Jerry finally agreed to sleep in a van owned by a young musician friend, with the occasional cheap hotel for a shower. One of many young people inspired and compelled by Jerry’s surprising vitality, the musician will drive the van while Jerry walks.
Already having walked hundreds of miles in preparation, the funnyman will have accumulated thousands more under his toes by September.
Still, those first steps will be heavy.
Though friends, press, and his son plan to be there, in many ways he wants to – and will - be alone for the journey.
“I need alone time,” he says. “I bother myself, and other people bother me just as much or more.”
The adage ‘comedy is tragedy given time’ implies that every joke is built on truth; his family and longtime friends have all already taken their final steps.
“I’ve been to more funerals than anybody I know, even at my age. Most of them are family. Aunts, uncles, cousins, grandparents, parents. They all hurt.”
He says it’s important to feel and acknowledge that pain, but also to continue on with living.

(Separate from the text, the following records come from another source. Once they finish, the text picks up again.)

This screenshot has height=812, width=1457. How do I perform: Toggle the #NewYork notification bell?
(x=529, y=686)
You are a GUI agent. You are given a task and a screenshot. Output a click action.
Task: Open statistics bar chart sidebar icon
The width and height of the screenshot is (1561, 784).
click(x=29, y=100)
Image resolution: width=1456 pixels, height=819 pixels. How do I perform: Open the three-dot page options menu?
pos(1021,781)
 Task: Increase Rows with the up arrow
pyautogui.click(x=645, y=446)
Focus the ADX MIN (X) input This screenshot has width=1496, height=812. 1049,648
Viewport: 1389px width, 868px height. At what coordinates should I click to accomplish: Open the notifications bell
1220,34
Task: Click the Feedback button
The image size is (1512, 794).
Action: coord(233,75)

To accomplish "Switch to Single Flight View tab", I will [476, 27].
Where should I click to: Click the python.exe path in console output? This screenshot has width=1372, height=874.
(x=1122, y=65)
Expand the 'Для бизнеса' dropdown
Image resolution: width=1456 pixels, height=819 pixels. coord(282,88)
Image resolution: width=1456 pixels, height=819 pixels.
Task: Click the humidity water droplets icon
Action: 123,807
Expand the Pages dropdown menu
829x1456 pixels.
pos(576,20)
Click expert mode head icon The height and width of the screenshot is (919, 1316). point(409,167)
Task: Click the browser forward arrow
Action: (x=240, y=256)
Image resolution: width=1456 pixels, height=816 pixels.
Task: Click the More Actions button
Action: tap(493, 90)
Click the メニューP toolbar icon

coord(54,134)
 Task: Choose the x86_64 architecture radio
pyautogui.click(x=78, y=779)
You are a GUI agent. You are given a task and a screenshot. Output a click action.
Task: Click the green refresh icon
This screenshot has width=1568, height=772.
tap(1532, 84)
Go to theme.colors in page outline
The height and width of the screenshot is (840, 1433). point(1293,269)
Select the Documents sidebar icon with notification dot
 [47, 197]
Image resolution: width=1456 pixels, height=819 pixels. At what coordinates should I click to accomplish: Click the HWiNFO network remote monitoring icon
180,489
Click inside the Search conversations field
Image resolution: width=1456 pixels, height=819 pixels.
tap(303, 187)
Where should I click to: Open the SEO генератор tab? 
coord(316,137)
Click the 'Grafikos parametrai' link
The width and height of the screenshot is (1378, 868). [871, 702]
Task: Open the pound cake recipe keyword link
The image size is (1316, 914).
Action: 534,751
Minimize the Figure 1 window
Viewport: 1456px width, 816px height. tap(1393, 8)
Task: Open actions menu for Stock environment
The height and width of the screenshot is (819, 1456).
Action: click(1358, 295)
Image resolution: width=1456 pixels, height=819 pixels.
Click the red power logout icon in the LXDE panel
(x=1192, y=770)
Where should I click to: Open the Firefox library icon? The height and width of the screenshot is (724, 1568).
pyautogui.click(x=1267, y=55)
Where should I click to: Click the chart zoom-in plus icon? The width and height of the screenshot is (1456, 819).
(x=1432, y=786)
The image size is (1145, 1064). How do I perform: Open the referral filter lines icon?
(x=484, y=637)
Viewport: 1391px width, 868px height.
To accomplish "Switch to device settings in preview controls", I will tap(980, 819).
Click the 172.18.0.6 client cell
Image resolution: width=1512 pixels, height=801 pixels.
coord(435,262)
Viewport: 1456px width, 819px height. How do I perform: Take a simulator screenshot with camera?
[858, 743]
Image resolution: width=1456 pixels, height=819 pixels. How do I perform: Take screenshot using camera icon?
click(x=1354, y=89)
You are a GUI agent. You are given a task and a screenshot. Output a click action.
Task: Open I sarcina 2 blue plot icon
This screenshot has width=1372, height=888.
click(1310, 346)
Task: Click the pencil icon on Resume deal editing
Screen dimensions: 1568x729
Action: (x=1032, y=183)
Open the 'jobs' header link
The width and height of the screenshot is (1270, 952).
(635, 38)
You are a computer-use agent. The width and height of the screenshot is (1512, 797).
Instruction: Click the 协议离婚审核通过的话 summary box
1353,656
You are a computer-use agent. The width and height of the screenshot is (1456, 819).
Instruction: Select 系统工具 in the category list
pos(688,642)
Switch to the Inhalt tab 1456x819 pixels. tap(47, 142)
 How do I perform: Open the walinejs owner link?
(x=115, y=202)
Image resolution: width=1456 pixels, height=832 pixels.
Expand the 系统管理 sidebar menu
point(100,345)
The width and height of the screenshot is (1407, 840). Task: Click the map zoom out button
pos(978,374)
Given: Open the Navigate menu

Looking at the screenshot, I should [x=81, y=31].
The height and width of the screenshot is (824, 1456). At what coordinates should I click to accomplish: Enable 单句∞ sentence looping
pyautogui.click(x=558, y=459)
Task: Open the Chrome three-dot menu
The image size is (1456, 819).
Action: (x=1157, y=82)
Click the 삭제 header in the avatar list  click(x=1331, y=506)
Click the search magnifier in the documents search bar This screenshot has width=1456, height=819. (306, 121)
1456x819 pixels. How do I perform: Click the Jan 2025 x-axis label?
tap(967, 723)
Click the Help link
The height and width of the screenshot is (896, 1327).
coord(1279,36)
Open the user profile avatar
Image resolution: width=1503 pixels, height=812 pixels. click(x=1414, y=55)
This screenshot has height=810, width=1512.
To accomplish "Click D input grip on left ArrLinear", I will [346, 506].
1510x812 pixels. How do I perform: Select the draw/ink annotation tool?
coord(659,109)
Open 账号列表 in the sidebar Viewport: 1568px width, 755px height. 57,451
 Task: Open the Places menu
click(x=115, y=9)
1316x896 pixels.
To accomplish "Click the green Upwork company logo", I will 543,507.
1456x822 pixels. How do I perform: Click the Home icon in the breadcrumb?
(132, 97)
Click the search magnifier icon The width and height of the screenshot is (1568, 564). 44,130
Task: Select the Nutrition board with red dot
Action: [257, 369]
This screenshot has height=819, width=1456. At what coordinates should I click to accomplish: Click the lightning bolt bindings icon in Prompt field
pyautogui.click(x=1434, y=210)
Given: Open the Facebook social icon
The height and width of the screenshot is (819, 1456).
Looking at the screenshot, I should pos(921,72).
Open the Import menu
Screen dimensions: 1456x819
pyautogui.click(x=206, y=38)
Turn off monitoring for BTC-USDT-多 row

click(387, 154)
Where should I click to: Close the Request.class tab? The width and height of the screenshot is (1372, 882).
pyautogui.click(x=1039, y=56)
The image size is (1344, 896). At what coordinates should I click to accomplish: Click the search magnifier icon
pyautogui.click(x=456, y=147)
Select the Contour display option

“The person gone doesn’t feel your pain.”
Betting on Himself
He plans to begin his walk on September 26, winding his way through small towns and “forgotten places’’ on his way to the coast. Jerry welcomes donations to help those facing homelessness through his GoFundMe page, which can be found through Google under the name Jerry Farber’s Walk On Hope. Updates on the walk will be posted on the Jerry Farber’s Walk On Hope Facebook page.
Some of his younger friends plan to join him; a few others are doubtful he can finish the walk, but offer to donate anyway. Calling out “that arrogance of not knowing what you speak,” he clearly takes a thrill in wearing down “these walls that people place with their own opinions.”
“Naysayers are just pouring gasoline on my already ongoing fire,” he says. “Walking out there with the gnats, the mosquitos, maybe a rodent here and there… I’m looking forward to it.”
A gambler even after 35 years with no bookie, Jerry still likes to play the odds.
“Hold the donation,” he says to the doubters.
“And if I finish, will you double it?”